How to complete this task: Check every line of the data for the word "pixels", and copy those that have it.

Source material:
•••••
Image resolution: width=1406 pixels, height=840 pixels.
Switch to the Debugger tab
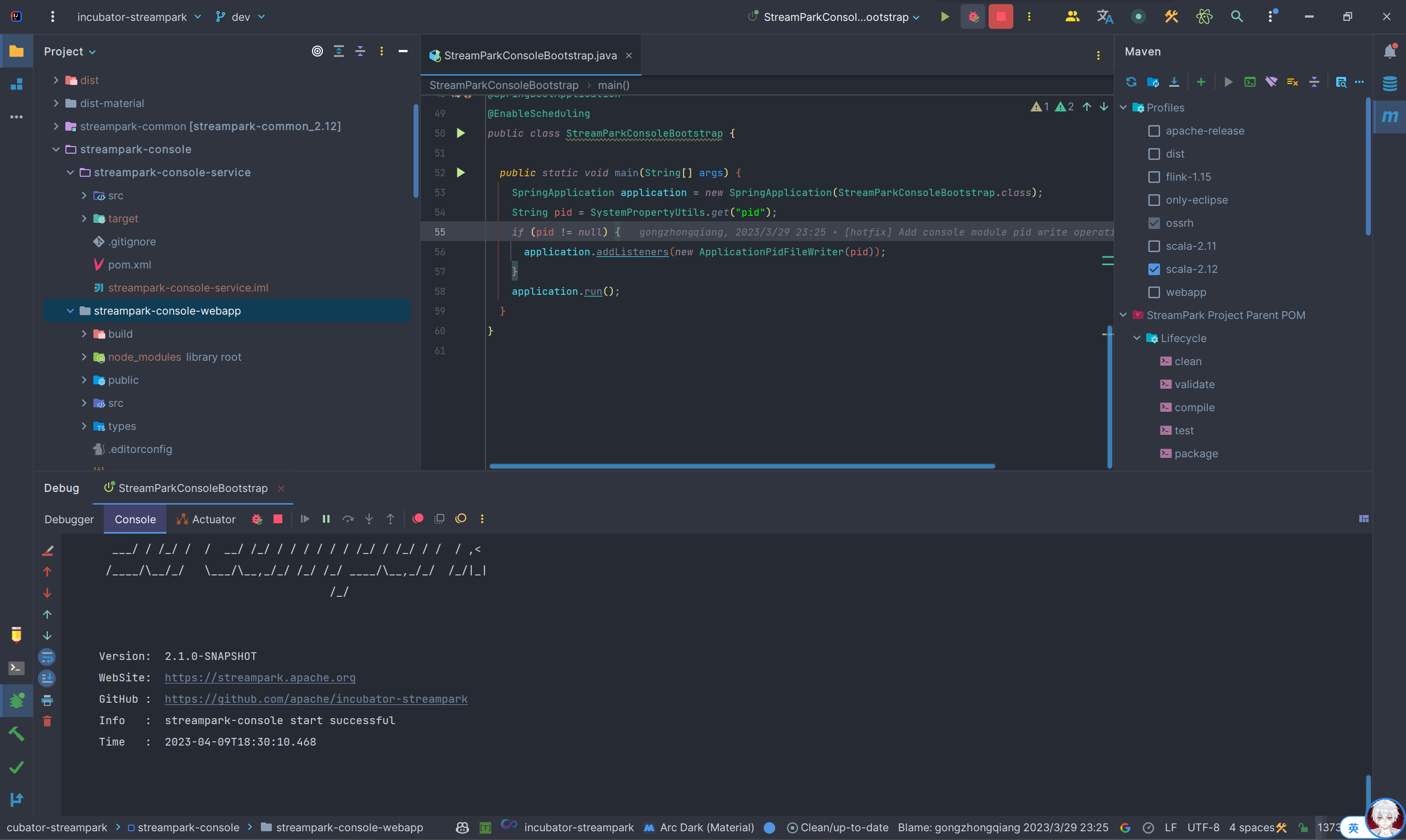(x=69, y=519)
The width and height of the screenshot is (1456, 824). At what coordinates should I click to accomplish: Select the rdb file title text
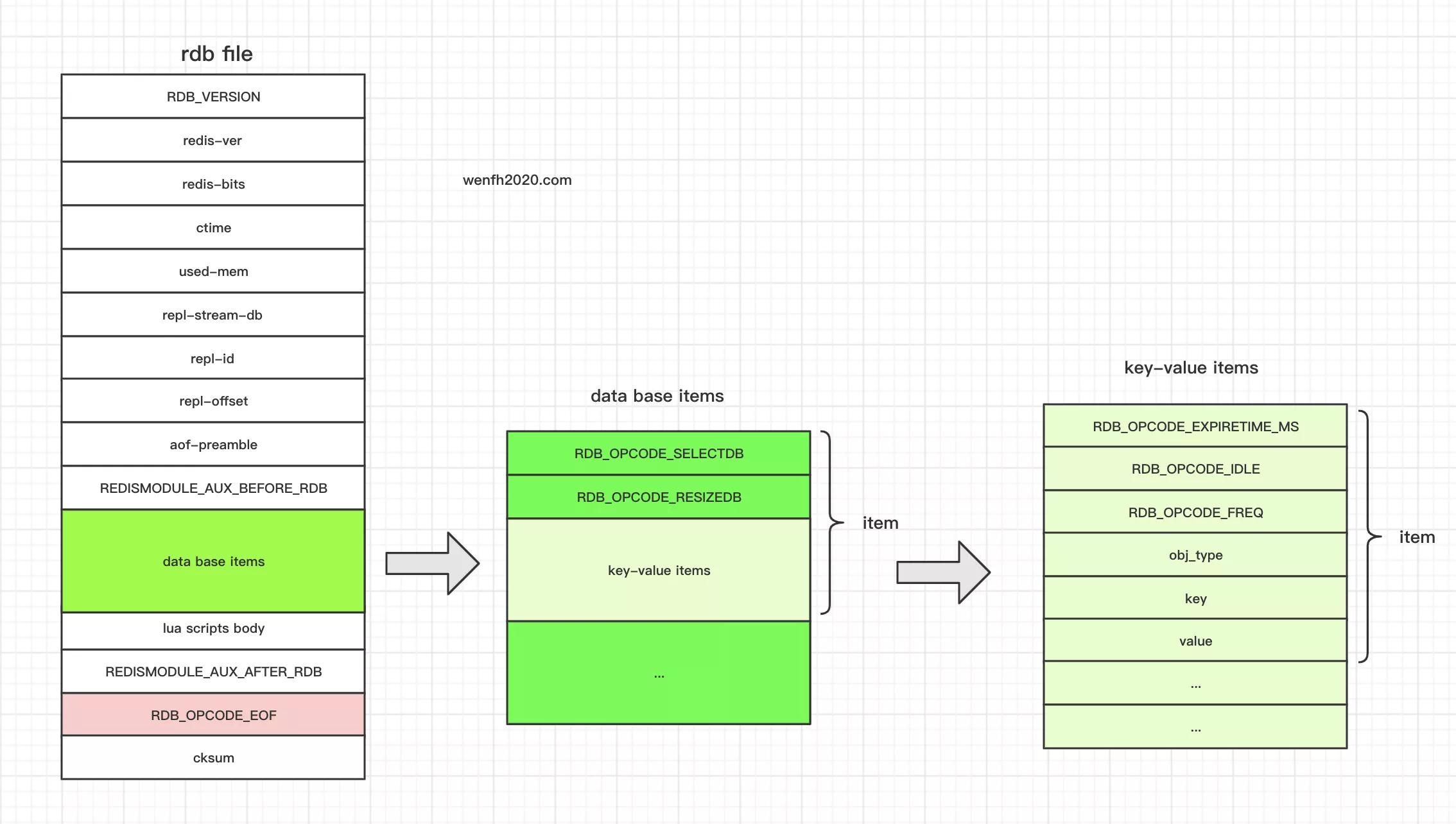216,54
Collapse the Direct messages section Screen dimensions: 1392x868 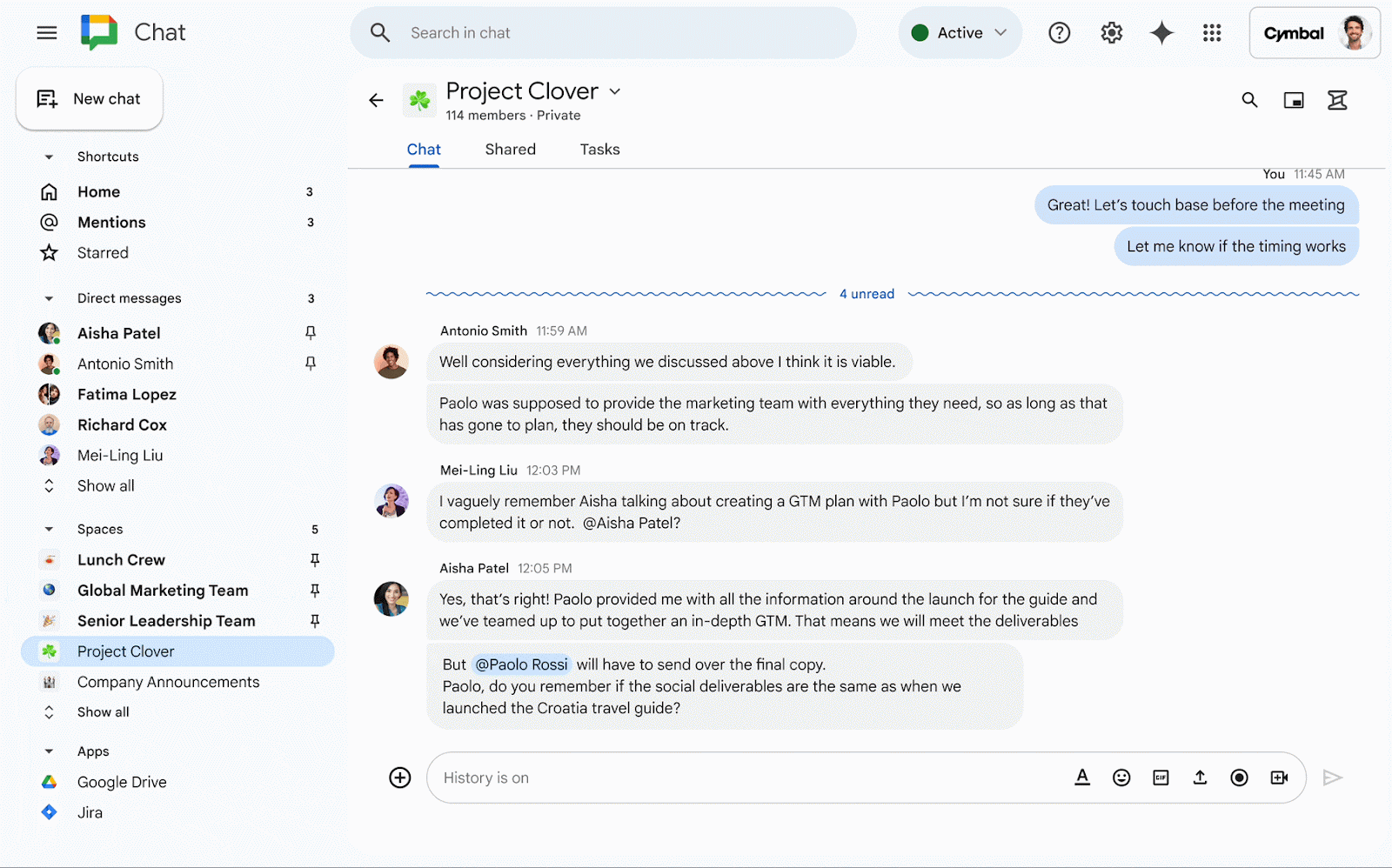tap(49, 297)
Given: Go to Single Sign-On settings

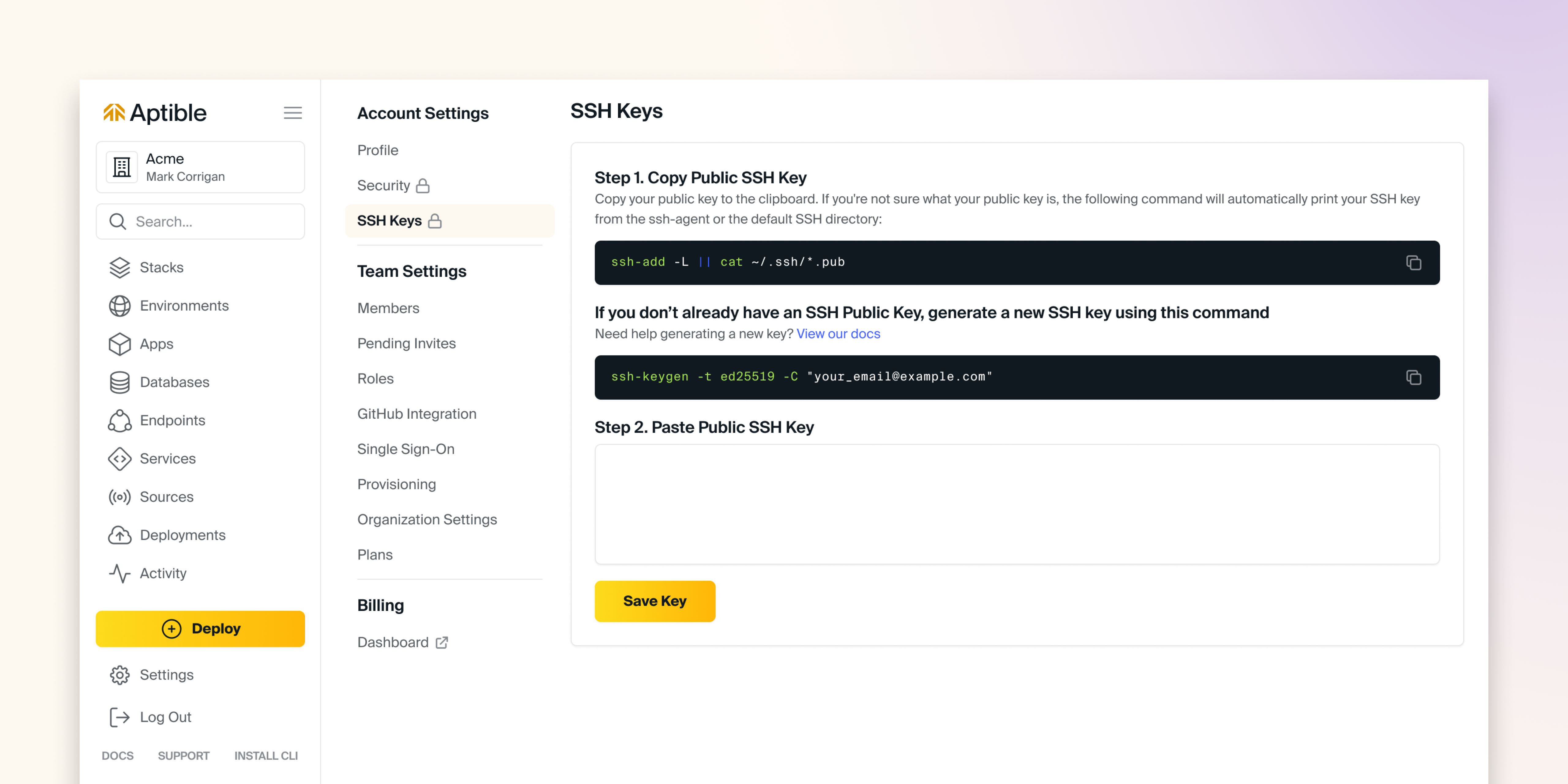Looking at the screenshot, I should pyautogui.click(x=405, y=449).
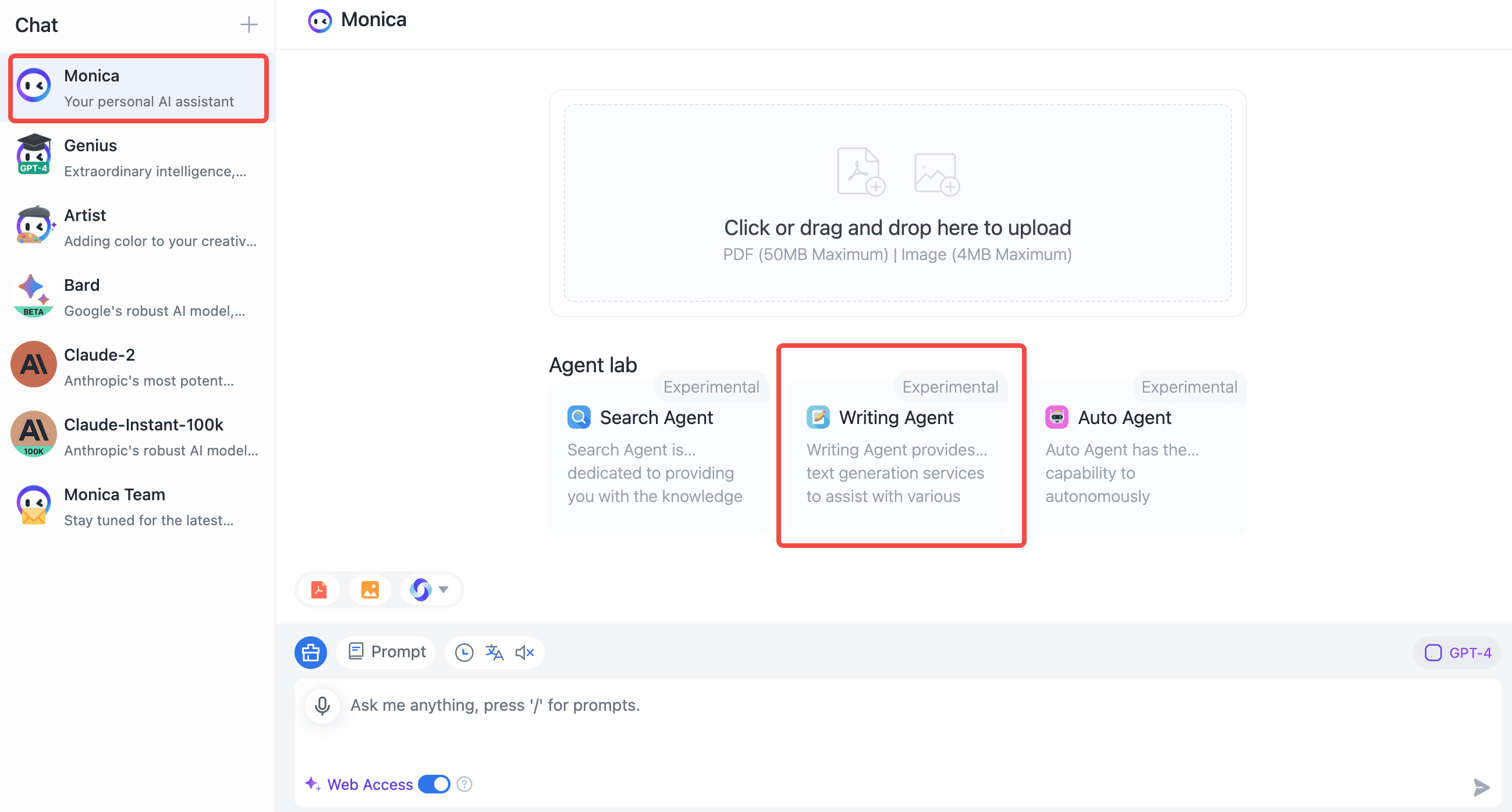Click the PDF upload icon
This screenshot has width=1512, height=812.
(318, 590)
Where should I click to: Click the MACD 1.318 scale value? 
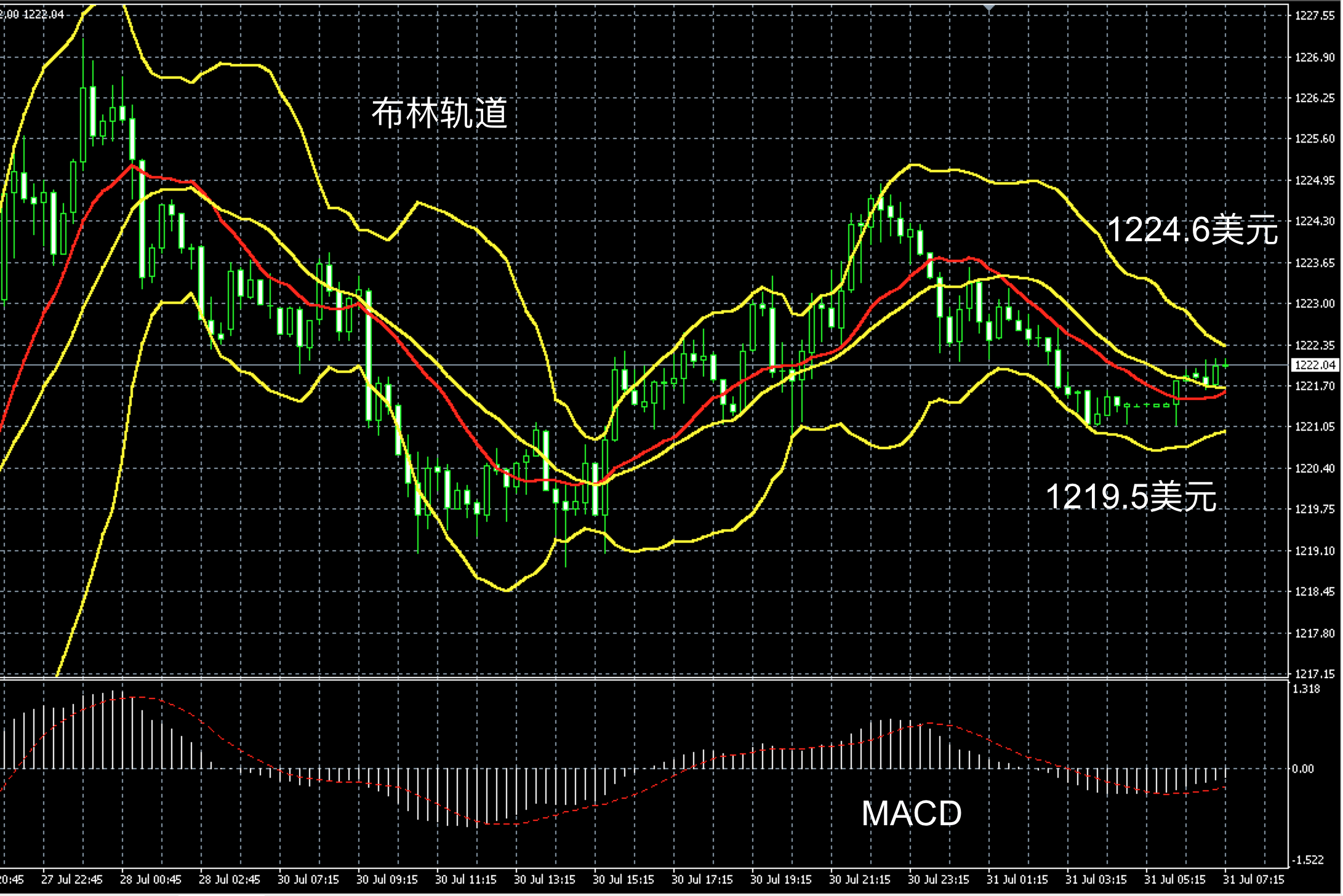[x=1307, y=689]
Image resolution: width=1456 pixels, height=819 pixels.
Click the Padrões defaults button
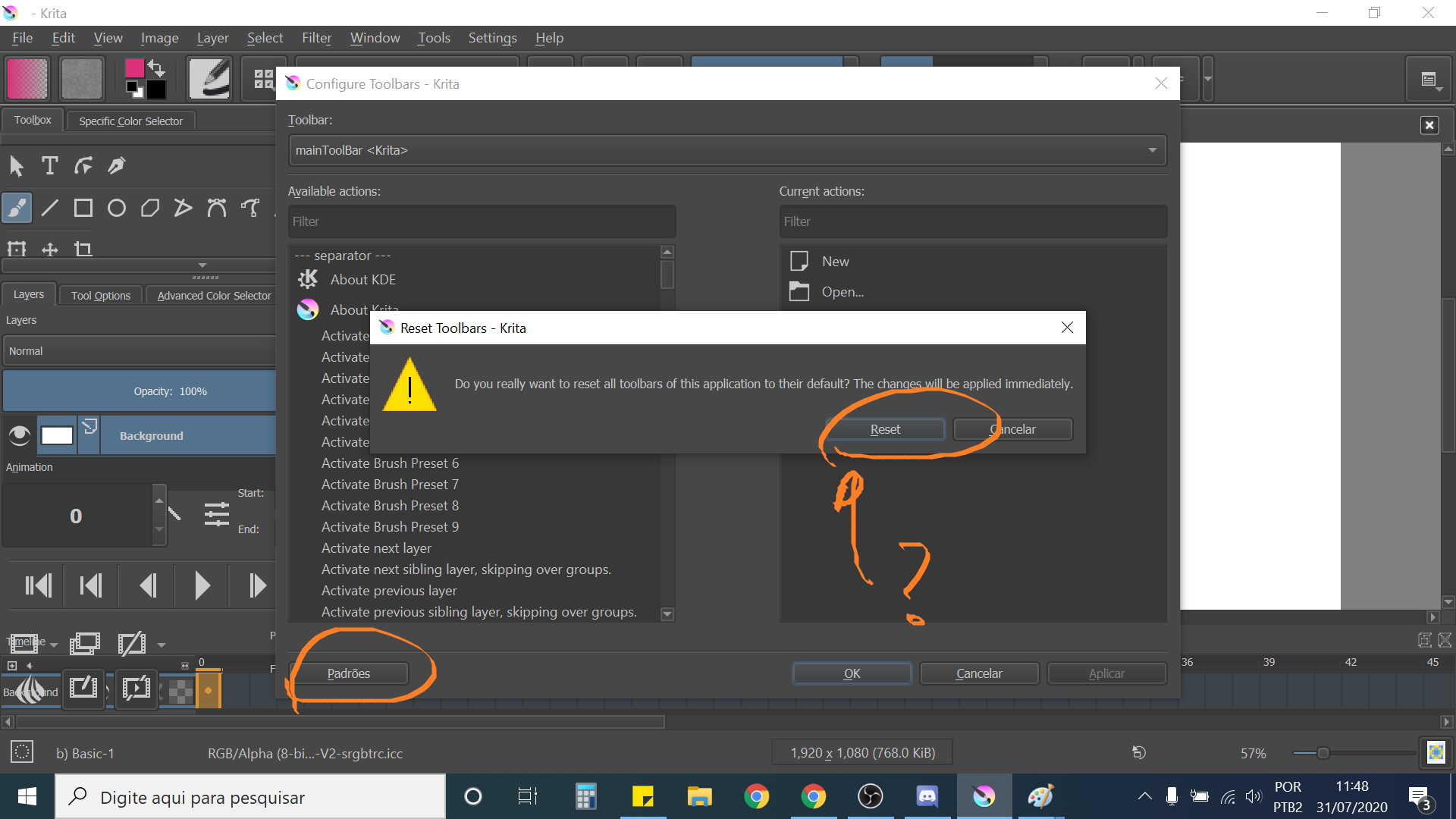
•••••
Solution to this problem:
Image resolution: width=1406 pixels, height=840 pixels.
Image resolution: width=1456 pixels, height=819 pixels.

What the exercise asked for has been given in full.